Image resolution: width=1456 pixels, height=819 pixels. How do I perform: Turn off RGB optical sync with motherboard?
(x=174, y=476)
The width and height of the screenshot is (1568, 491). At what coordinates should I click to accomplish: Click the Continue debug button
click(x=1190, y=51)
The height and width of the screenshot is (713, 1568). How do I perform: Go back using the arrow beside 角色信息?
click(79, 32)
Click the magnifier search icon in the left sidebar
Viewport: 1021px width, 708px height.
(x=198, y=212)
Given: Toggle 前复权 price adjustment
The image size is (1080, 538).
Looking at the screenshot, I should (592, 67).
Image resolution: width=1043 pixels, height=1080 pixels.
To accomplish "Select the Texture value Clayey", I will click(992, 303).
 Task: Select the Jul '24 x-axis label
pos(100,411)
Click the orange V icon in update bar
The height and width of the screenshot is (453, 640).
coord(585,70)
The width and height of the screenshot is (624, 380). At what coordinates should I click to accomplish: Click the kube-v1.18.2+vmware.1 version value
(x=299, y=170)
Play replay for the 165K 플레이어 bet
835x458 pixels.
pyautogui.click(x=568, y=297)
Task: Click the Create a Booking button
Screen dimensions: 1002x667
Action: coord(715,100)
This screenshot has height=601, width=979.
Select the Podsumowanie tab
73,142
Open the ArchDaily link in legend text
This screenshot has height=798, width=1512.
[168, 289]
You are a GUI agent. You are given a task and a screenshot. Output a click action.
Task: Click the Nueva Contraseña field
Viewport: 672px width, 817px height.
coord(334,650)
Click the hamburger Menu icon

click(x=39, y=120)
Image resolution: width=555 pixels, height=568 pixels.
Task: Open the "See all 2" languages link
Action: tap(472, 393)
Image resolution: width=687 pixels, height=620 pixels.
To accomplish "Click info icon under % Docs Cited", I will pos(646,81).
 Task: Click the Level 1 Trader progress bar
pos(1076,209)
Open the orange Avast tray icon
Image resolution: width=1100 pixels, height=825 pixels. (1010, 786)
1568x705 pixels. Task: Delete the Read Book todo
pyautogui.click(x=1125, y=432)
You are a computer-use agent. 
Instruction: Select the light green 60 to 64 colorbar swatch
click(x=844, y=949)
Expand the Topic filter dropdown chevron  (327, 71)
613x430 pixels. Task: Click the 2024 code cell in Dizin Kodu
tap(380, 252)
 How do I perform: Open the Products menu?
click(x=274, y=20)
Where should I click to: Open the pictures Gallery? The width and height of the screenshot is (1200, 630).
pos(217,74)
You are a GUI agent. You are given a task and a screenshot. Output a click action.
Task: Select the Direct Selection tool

## EXERCISE OBJECTIVE
Once the line with "The width and height of the screenshot is (624, 380)." is found in the records above, print exactly that line and every line after it through the line with "Expand the Topic".

## YOUR SOLUTION
The width and height of the screenshot is (624, 380). At what coordinates should I click to accomplish: Click the kube-v1.18.2+vmware.1 version value
(x=299, y=170)
Play replay for the 165K 플레이어 bet
835x458 pixels.
pyautogui.click(x=568, y=297)
Task: Click the Create a Booking button
Screen dimensions: 1002x667
Action: coord(715,100)
This screenshot has height=601, width=979.
Select the Podsumowanie tab
73,142
Open the ArchDaily link in legend text
This screenshot has height=798, width=1512.
[168, 289]
You are a GUI agent. You are given a task and a screenshot. Output a click action.
Task: Click the Nueva Contraseña field
Viewport: 672px width, 817px height.
coord(334,650)
Click the hamburger Menu icon

click(x=39, y=120)
Image resolution: width=555 pixels, height=568 pixels.
Task: Open the "See all 2" languages link
Action: tap(472, 393)
Image resolution: width=687 pixels, height=620 pixels.
To accomplish "Click info icon under % Docs Cited", I will pos(646,81).
 Task: Click the Level 1 Trader progress bar
pos(1076,209)
Open the orange Avast tray icon
Image resolution: width=1100 pixels, height=825 pixels. (1010, 786)
1568x705 pixels. Task: Delete the Read Book todo
pyautogui.click(x=1125, y=432)
You are a computer-use agent. 
Instruction: Select the light green 60 to 64 colorbar swatch
click(x=844, y=949)
Expand the Topic filter dropdown chevron  (327, 71)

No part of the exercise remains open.